● INFORMATION SHOWN

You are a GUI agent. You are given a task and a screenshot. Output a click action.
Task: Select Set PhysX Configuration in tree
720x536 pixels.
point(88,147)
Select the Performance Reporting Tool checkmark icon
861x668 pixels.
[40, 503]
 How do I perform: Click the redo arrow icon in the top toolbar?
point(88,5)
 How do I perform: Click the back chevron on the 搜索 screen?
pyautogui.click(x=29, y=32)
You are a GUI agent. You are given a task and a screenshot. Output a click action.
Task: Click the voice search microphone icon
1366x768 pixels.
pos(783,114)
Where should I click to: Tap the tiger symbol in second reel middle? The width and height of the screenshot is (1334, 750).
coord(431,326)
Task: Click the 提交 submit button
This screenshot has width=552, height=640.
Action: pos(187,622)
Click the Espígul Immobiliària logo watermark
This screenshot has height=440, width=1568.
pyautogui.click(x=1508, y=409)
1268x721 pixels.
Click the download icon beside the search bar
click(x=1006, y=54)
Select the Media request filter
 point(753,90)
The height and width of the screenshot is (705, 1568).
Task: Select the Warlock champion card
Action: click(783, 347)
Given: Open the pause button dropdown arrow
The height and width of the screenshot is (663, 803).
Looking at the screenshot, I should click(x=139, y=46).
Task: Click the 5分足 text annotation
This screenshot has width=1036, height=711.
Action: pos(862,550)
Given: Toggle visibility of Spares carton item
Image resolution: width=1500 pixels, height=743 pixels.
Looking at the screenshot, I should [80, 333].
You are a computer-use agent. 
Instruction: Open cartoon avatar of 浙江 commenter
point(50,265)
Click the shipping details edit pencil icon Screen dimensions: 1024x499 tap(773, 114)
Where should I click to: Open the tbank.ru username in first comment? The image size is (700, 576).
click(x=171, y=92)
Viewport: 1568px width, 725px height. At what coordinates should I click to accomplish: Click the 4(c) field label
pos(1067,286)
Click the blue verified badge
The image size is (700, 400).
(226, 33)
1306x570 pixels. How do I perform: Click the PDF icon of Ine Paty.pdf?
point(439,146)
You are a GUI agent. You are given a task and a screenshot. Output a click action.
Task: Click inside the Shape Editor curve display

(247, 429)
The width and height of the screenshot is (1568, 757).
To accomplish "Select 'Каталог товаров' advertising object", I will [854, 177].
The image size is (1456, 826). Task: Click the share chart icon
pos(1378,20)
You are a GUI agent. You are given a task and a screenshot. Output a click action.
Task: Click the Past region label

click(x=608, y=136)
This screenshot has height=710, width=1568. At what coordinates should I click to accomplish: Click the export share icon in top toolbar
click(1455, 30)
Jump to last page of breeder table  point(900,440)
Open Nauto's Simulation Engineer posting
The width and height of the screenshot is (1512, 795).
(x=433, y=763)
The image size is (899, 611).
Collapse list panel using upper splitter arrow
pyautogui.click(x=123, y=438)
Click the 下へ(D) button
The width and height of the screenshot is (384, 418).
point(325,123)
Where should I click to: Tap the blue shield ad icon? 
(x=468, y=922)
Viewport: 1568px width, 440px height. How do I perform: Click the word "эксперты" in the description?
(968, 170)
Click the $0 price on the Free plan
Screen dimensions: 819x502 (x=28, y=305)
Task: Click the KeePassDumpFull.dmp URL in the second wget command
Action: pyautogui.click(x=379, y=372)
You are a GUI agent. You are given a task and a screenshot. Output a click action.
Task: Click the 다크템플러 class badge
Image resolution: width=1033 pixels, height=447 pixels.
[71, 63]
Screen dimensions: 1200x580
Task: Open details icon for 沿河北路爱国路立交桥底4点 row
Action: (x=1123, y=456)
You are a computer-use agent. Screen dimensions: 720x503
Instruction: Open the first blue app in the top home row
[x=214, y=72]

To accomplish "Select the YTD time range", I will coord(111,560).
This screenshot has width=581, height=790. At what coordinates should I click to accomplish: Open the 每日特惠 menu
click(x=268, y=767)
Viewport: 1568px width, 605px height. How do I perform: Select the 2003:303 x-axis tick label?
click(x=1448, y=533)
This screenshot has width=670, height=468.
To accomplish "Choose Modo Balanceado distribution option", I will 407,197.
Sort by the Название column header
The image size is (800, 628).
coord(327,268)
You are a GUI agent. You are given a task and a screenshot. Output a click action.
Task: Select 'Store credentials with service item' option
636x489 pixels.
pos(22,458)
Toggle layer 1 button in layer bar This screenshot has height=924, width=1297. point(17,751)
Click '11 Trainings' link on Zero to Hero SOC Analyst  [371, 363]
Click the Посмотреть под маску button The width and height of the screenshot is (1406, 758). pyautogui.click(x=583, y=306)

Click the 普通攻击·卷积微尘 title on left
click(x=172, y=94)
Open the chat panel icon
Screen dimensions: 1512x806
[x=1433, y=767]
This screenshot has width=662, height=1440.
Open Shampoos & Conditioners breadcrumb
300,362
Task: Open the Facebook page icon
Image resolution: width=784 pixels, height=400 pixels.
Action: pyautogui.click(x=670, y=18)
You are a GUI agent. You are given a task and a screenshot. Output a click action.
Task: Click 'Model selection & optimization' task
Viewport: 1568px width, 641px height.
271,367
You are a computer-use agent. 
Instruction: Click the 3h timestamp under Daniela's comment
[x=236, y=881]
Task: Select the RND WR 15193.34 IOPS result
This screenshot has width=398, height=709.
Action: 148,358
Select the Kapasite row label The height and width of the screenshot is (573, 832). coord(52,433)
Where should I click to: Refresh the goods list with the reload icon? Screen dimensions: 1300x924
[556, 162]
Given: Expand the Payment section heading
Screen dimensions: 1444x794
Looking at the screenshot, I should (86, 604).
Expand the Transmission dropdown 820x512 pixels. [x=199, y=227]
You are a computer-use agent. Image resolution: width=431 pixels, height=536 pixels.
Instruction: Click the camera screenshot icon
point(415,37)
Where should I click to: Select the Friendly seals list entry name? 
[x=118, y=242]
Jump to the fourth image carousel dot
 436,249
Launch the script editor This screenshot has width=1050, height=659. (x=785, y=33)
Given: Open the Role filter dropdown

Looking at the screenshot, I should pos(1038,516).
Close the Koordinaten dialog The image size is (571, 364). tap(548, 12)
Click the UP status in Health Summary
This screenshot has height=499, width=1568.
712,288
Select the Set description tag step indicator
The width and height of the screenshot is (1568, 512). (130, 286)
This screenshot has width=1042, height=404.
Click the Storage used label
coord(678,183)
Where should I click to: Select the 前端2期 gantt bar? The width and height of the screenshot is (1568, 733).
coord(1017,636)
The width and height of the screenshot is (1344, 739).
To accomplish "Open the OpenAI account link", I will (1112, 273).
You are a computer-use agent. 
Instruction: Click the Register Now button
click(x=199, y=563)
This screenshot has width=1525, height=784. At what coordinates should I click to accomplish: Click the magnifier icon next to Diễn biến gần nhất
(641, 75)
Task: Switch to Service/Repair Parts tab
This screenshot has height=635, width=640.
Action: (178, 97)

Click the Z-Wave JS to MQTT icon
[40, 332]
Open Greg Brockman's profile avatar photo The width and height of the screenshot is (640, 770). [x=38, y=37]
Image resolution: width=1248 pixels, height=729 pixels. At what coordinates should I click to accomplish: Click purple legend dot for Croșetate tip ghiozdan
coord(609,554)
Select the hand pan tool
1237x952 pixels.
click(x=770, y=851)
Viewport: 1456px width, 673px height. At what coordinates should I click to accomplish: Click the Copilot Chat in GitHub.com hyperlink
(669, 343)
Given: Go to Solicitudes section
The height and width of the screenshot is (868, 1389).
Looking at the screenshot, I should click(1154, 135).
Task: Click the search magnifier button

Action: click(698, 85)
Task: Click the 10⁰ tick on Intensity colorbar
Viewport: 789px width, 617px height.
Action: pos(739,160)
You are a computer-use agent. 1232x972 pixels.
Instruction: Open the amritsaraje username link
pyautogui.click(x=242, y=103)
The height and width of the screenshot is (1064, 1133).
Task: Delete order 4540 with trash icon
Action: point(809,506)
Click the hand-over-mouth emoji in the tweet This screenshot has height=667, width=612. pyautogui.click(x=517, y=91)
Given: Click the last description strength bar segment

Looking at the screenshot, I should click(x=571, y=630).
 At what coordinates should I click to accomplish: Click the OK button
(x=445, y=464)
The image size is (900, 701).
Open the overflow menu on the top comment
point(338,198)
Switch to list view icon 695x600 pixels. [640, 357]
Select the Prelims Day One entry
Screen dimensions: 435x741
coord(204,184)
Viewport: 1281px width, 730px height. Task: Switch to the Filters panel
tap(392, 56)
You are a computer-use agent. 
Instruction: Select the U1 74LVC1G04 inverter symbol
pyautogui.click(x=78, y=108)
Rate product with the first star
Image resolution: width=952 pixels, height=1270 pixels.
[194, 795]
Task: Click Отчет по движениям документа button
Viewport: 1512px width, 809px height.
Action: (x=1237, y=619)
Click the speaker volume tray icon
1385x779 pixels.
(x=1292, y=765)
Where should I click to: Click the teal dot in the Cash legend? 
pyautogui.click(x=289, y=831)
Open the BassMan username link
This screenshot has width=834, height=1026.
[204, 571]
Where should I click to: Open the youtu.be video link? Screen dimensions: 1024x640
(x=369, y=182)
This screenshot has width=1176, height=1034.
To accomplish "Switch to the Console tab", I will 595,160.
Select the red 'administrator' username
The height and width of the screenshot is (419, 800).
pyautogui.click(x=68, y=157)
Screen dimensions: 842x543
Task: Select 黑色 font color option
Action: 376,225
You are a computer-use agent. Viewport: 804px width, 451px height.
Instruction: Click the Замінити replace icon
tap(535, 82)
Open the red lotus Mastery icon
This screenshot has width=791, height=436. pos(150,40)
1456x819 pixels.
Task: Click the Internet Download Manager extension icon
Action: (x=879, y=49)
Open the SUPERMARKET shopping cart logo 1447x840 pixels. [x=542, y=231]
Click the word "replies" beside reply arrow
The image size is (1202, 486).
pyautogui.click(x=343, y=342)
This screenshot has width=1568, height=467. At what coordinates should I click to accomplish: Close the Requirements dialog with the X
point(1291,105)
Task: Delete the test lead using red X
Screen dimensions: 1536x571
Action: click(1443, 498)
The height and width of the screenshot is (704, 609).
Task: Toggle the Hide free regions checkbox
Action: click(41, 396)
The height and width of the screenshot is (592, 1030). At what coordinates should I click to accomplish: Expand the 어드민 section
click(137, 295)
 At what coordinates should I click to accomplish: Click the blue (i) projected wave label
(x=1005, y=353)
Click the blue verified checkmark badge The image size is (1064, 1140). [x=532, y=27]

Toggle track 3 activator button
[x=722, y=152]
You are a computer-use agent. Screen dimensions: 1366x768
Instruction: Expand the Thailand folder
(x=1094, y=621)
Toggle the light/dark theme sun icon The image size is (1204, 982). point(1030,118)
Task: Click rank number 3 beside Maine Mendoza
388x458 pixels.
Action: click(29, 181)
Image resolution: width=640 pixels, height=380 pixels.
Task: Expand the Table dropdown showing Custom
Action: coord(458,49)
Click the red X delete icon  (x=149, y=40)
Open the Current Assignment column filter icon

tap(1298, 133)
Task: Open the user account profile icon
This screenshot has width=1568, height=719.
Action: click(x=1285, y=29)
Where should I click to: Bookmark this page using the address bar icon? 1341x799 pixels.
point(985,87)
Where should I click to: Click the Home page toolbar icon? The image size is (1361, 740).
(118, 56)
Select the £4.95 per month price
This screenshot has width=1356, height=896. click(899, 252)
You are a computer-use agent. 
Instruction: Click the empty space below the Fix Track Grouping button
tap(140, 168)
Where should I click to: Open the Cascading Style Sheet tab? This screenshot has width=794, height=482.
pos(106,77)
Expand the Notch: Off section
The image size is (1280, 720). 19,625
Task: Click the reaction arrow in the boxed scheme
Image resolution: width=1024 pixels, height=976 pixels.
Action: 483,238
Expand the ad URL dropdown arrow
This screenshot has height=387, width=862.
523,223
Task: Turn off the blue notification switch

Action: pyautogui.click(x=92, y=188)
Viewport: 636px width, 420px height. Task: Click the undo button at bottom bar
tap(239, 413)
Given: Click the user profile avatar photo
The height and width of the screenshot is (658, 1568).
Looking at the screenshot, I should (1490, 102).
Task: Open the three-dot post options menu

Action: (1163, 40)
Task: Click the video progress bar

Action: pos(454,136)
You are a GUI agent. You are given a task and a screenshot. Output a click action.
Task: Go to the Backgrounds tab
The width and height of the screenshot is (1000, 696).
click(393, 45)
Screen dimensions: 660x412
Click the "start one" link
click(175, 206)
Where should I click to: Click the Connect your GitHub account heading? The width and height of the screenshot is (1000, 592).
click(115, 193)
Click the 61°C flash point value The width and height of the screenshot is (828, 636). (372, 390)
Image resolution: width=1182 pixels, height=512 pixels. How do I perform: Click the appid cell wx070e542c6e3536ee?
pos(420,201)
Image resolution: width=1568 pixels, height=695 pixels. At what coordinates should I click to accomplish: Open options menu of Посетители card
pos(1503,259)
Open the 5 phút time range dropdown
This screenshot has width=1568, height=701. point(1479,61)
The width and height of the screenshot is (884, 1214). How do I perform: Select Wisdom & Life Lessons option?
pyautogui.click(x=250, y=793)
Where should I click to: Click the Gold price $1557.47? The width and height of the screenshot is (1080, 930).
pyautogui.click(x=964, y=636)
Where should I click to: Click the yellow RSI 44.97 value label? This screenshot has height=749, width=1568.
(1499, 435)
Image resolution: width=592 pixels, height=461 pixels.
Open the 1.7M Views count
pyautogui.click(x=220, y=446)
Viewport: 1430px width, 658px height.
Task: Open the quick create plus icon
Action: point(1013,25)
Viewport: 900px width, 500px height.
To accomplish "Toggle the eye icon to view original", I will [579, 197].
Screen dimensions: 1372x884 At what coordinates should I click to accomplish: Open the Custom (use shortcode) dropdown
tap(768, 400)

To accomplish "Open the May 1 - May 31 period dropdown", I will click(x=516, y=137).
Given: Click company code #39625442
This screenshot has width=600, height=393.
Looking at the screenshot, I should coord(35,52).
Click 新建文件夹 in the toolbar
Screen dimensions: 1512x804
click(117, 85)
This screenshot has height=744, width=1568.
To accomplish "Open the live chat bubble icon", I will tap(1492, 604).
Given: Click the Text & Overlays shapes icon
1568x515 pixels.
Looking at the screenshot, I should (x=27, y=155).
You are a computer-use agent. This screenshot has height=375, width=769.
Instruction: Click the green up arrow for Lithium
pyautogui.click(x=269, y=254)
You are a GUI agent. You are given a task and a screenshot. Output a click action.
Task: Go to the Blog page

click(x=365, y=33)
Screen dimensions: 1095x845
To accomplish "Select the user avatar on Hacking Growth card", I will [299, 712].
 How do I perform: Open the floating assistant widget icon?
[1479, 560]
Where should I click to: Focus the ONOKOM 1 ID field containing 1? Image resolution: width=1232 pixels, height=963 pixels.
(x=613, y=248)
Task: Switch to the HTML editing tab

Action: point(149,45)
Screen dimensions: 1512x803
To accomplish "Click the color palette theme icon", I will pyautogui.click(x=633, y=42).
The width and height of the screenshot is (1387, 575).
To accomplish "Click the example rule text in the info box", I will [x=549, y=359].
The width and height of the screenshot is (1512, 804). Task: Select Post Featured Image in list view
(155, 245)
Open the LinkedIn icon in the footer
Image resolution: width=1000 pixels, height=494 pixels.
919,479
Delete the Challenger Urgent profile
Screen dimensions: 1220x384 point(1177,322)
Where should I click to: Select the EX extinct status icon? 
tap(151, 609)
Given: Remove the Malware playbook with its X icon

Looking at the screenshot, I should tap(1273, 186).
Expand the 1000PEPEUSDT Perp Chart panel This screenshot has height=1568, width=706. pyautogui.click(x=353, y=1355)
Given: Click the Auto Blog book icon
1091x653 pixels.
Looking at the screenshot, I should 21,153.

● EXERCISE DESCRIPTION
From the entries above, copy each line holding "item".

● EXERCISE RESPONSE
Given: Toggle visibility of Spares carton item
Task: Select 'Store credentials with service item' option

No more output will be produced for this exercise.